London, UK, 09/28/2021 / London News Bureau /
Gas stations ran empty in areas of the United Kingdom on Monday as panic purchasing depleted tanks at fuel pumps, whereas the government attempted to address a lack of truck drivers with a drastic post-Brexit immigration policy U-turn.
A 50-car line at a gas station in east London, with some drivers having waited since before daybreak to fill up their vehicles, was seen.
Other stations in the British capital and southeast England merely displayed signs saying “no fuel” and apologized for the outage of pumps.
According to the Petrol Retailers Association, over half of Britain’s 8,000 gasoline pumps were out of petrol on Sunday, as anxious drivers, including critical employees, formed huge lines to fill up.
Sadiq Khan, the Mayor of London, stated that while public transportation and emergency services had reserves, hospital and care employees, as well as taxi drivers, were struggling to obtain gasoline to get to work.

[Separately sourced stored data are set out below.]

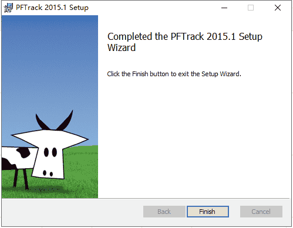Click the grayed-out Cancel button

click(x=261, y=212)
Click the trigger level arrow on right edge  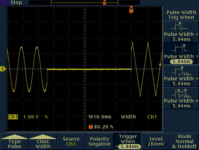160,64
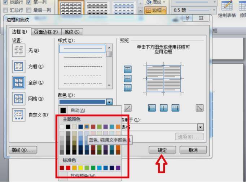Switch to the 页面边框 tab
Image resolution: width=246 pixels, height=182 pixels.
pyautogui.click(x=45, y=32)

The government claims it still has sufficient gasoline but not enough truck drivers to supply it, with skeptics accusing a trucker exodus from Europe following Brexit.

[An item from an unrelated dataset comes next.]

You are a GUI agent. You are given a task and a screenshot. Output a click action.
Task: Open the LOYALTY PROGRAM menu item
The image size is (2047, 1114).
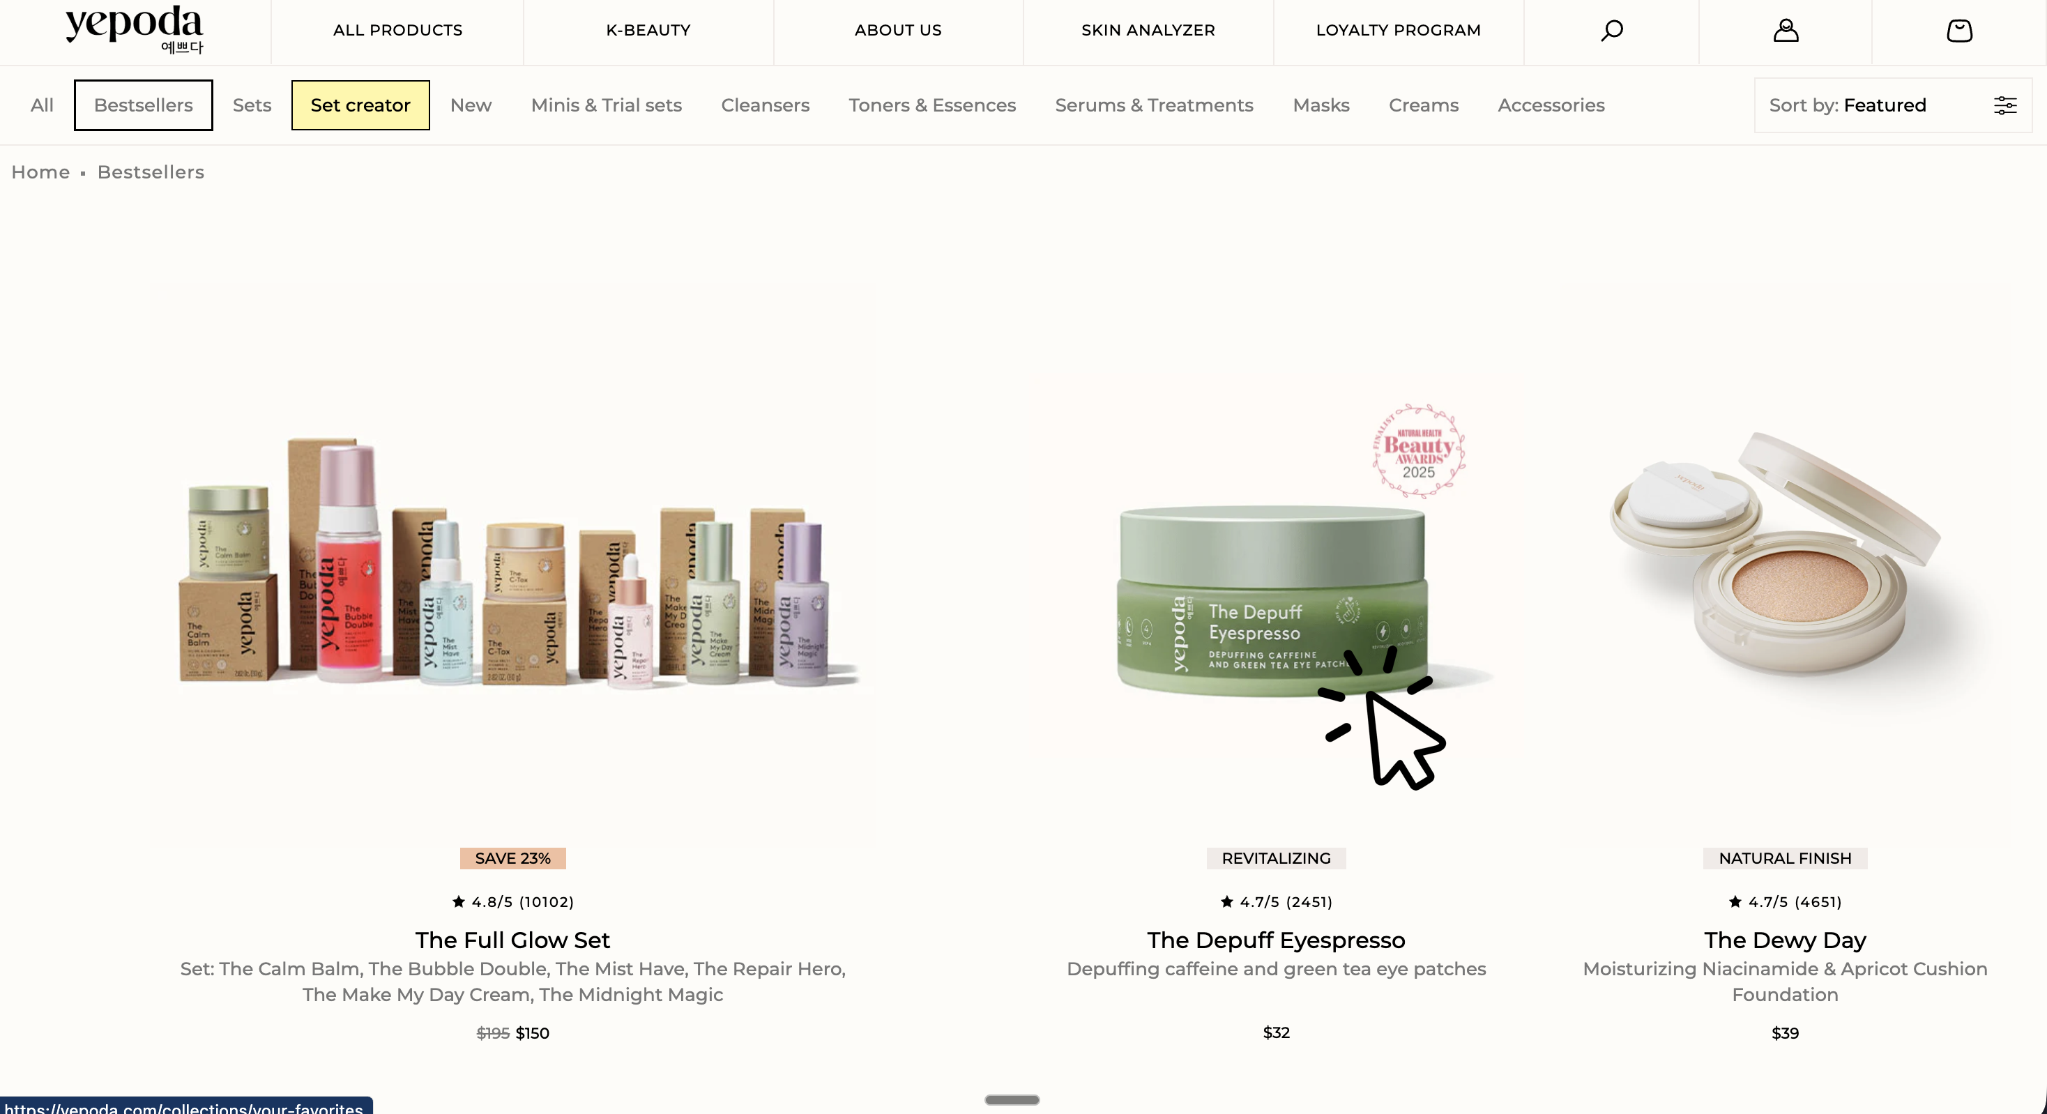1399,30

Ministers, on the other hand, claim that the scenario parallels the EU’s driver deficits, which have been aggravated by the coronavirus epidemic, leaving some supermarket shelves bare and increasing concerns about Christmas deliveries.
According to press reports, Prime Minister Boris Johnson is considering deploying the military to supply fuel to gas stations around the country.
George Eustice, the Environment Secretary, stated that the government is training new truckers using staff from the Ministry of Defence.
He emphasized, though, that there are “no intentions at the present” to conscript the military to drive fuel tankers, instead relying on a new short-term visa waiver initiative to attract international truckers.
“The most important thing is that people buy petrol as they normally would,” he told the media. “The only reason we don’t have petrol … is that people are buying petrol they don’t need.”
This Saturday, the government announced that it will give up to 10,500 temporary work visas to truck drivers and poultry workers in order to alleviate persistent personnel shortages. The short-term visas will be valid from October through late December.
The scenario has been compared to the dark days of the 1970s in Britain, when energy supply issues forced a three-day work week and gasoline restrictions.
It’s also evocative of late 2000, when protesters against rising gasoline prices shut down oil facilities, putting the country to a halt for weeks.
The British government argues that it is not alone in suffering from a shortage of truck drivers, highlighting a scarcity of heavy goods vehicles (HGV) in Poland and Germany, which it blames on employees switching professions during Covid.
The United Kingdom is expected to have a shortfall of 100,000 HGV drivers, with warnings from several industries that resources will continue to be scarce.
Shell stated on Monday that it was “working hard to secure supply for consumers.”
“Since Friday we have been seeing a higher than normal demand across our network which is resulting in some sites running low on some (petrol) grades.” it said.